• _Given passage_:
--- --- ---
STEM majors (i.e., science, technology, engineering, and mathematics-emphasized majors) in higher education in Taiwan have experienced lower student enrollment and low student interest (or motivation) in their educational paths, and learning ineffectiveness has become a common issue discussed among professors ^[5][6][5,6]. Ultimately, the goal of promoting STEM for student careers and fostering educational effectiveness in science, technology, engineering, and mathematics-related majors for the next generation of society seems to be facing a dilemma. STEM-related subjects have been regarded as challenging to learn for young people [7]. Most of the core coursework requires the learning of extensive theoretical foundations (e.g., scientific concepts, engineering mathematics, calculation, and computer programming). While the training of STEM majors is naturally challenging, stimulating students’ learning interest, especially for those with lower academic achievement, can be difficult, leading to a vicious cycle [8].

In traditional curricular design, one or a few summative courses in the senior year (e.g., a capstone course or project) are normally arranged for students to demonstrate how they may integrate the professional knowledge and skills that they have learned. It is the final test before the undergraduates launch their careers, and verification of the departments’ course effectiveness and curricular design. However, the problem with the traditional method may be the lack of real-world connections. A capstone course or project may reflect whether students have obtained a comprehensive understanding of the skills being taught. However, if the curricular design is not relevant to some authentic scenarios or does not fit into the mainstream, such that the curriculum is lacking (hands-on) interdisciplinary connections (e.g., humanities and arts) or practice-driven understanding and skills (i.e., real-world problems in workspaces), we may be less likely to find students motivated to learn [9].

In this vein, a common need arises for universities to re-consider how the current STEM curriculum can be reformed ^{[10][11][12][13][14]}[10,11,12,13,14]. Immense strategic teaching and learning methods have been proposed, practiced, and documented; furthermore, a reformation has been led by the teachers [15] (i.e., teachers’ collective or individual responses to the curriculum reform). A consistent suggestion from the current literature is that a localized curriculum reformation is needed [13], instead of a top-down reformation led by governments [16]. Although there have been related studies associated with the movement in higher education, research data collected associated with institutional-wide curricular reformation are lacking. Therefore, the current study was an exploration aiming to understand a reformed STEM curriculum while caring for student performance and motivational effects.

In most cases, STEM education has been practiced for non-engineering majors, such as integrating STEM elements in general education courses for non-engineering students [17] or interdisciplinary learning objectives that seek a cross-dimensional solution for larger scales (e.g., environmental issues) [18]. For cultivating future engineers, STEM education delivers not only professional knowledge but also new ways of thinking and the ability to think ahead of new problems in a technology-enriched future society [19]. “New thinking and problems” refer to the ability to recognize new needs to be foreseen and solved with known techniques and technology. The ability requires immense expertise from different areas and creative collaboration in an interdisciplinary setting [20].
--- --- ---
• _Exercise data_:
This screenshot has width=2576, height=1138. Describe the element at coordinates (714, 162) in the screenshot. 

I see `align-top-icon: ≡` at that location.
--- --- ---
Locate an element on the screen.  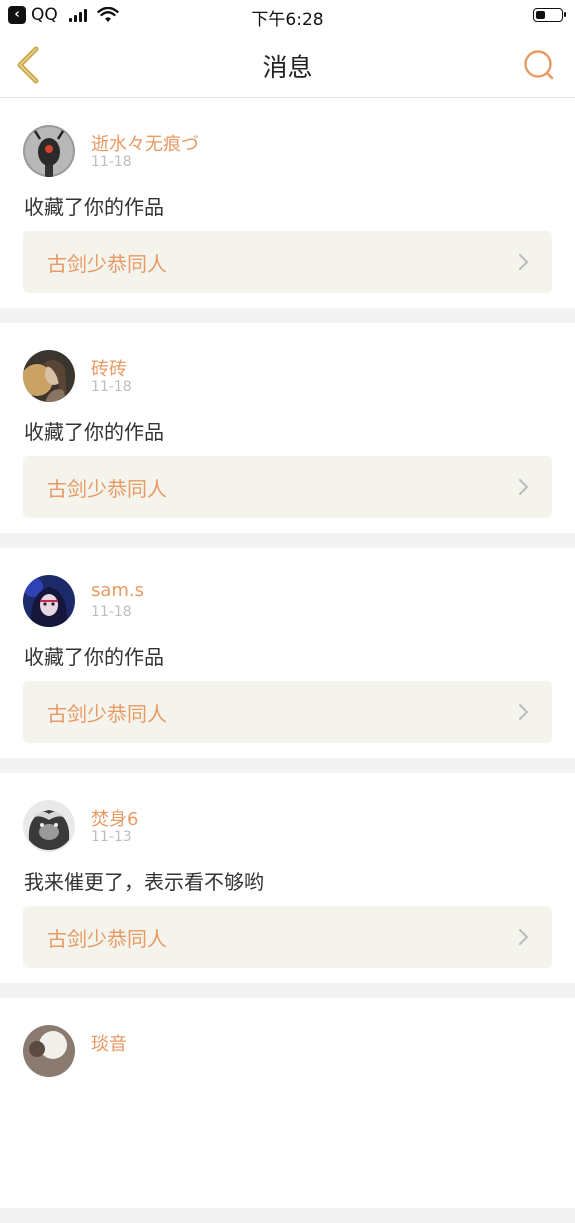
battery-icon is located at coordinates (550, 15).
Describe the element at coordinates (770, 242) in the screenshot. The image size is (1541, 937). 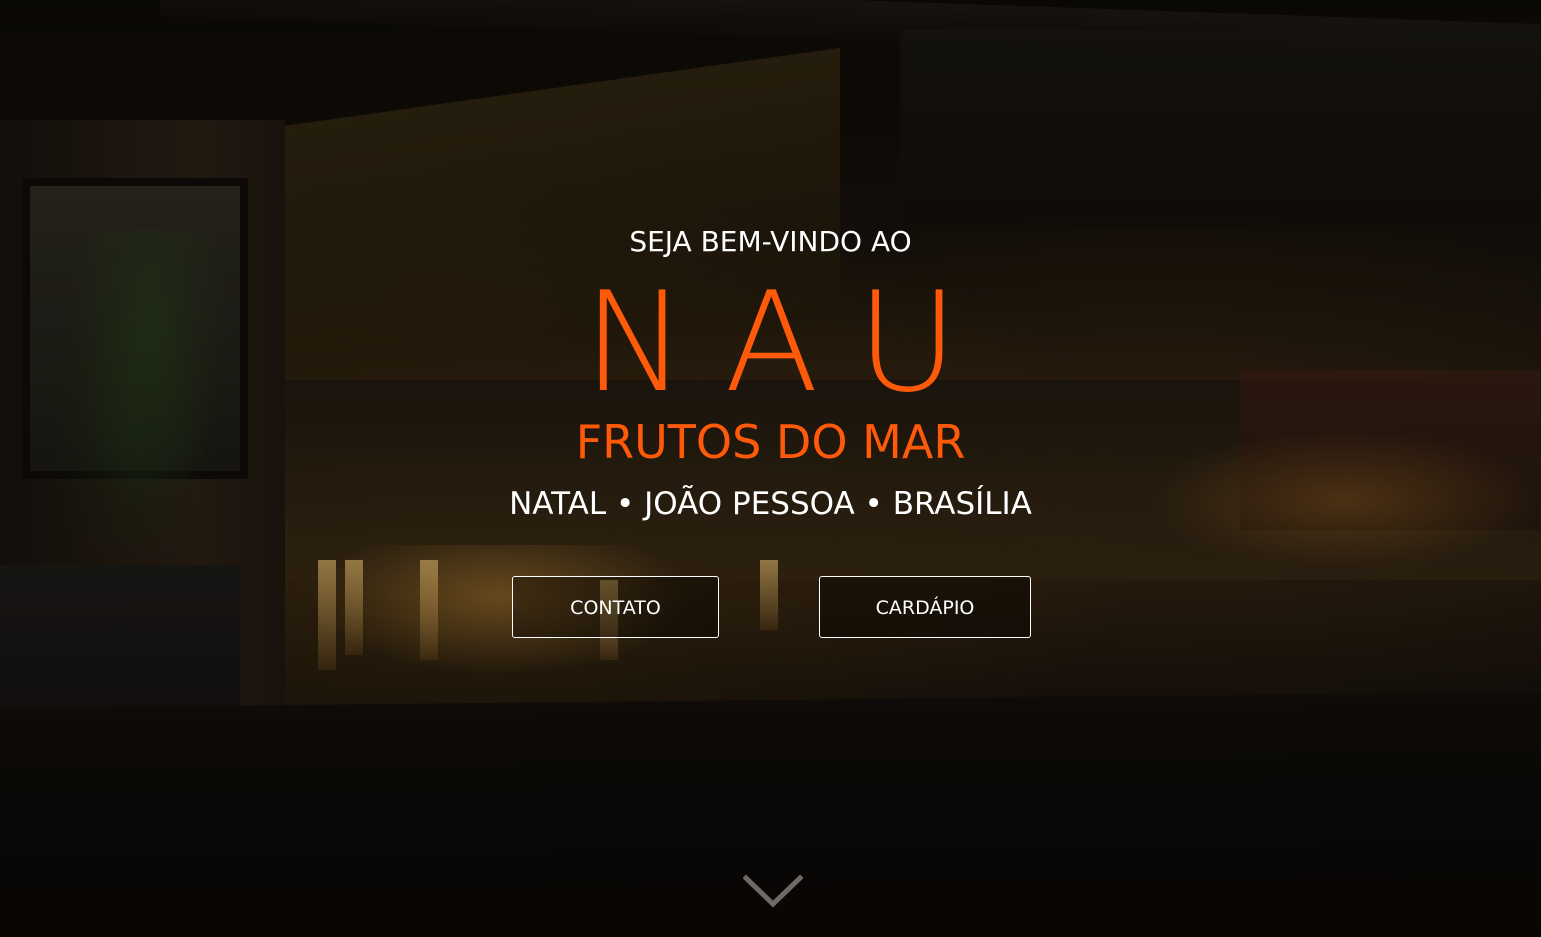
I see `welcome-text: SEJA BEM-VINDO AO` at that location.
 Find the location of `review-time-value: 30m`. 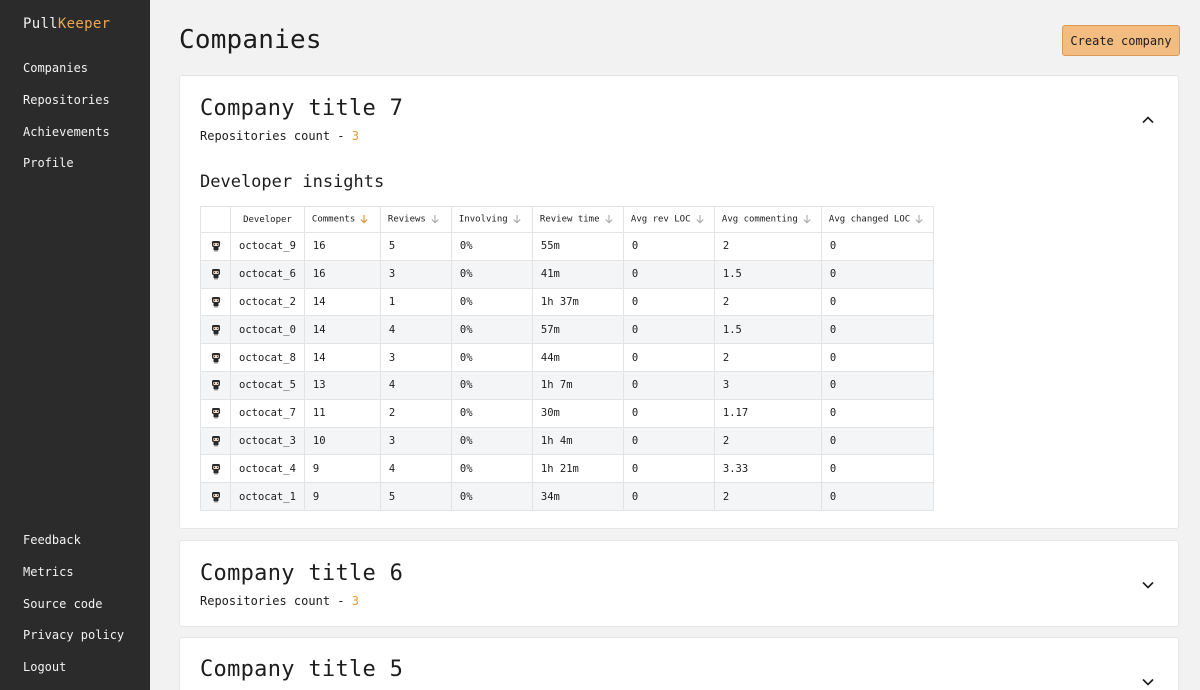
--- --- ---
• _Instructions_:
a) In the passage on STEM education, reproduce the part from "In most cases, STEM" up to and including "interdisciplinary setting [20].", switching "interdisciplinary" to "cross-disciplinary".
b) The passage on STEM education gives examples of the extensive theoretical foundations that core coursework requires. List them.
c) According to the passage on STEM education, what kind of curriculum reformation does the current literature consistently suggest is needed?

• _Solution set_:
a)
In most cases, STEM education has been practiced for non-engineering majors, such as integrating STEM elements in general education courses for non-engineering students [17] or cross-disciplinary learning objectives that seek a cross-dimensional solution for larger scales (e.g., environmental issues) [18]. For cultivating future engineers, STEM education delivers not only professional knowledge but also new ways of thinking and the ability to think ahead of new problems in a technology-enriched future society [19]. “New thinking and problems” refer to the ability to recognize new needs to be foreseen and solved with known techniques and technology. The ability requires immense expertise from different areas and creative collaboration in an cross-disciplinary setting [20].

b)
- scientific concepts
- engineering mathematics
- calculation
- computer programming

c) A localized curriculum reformation, instead of a top-down reformation led by governments.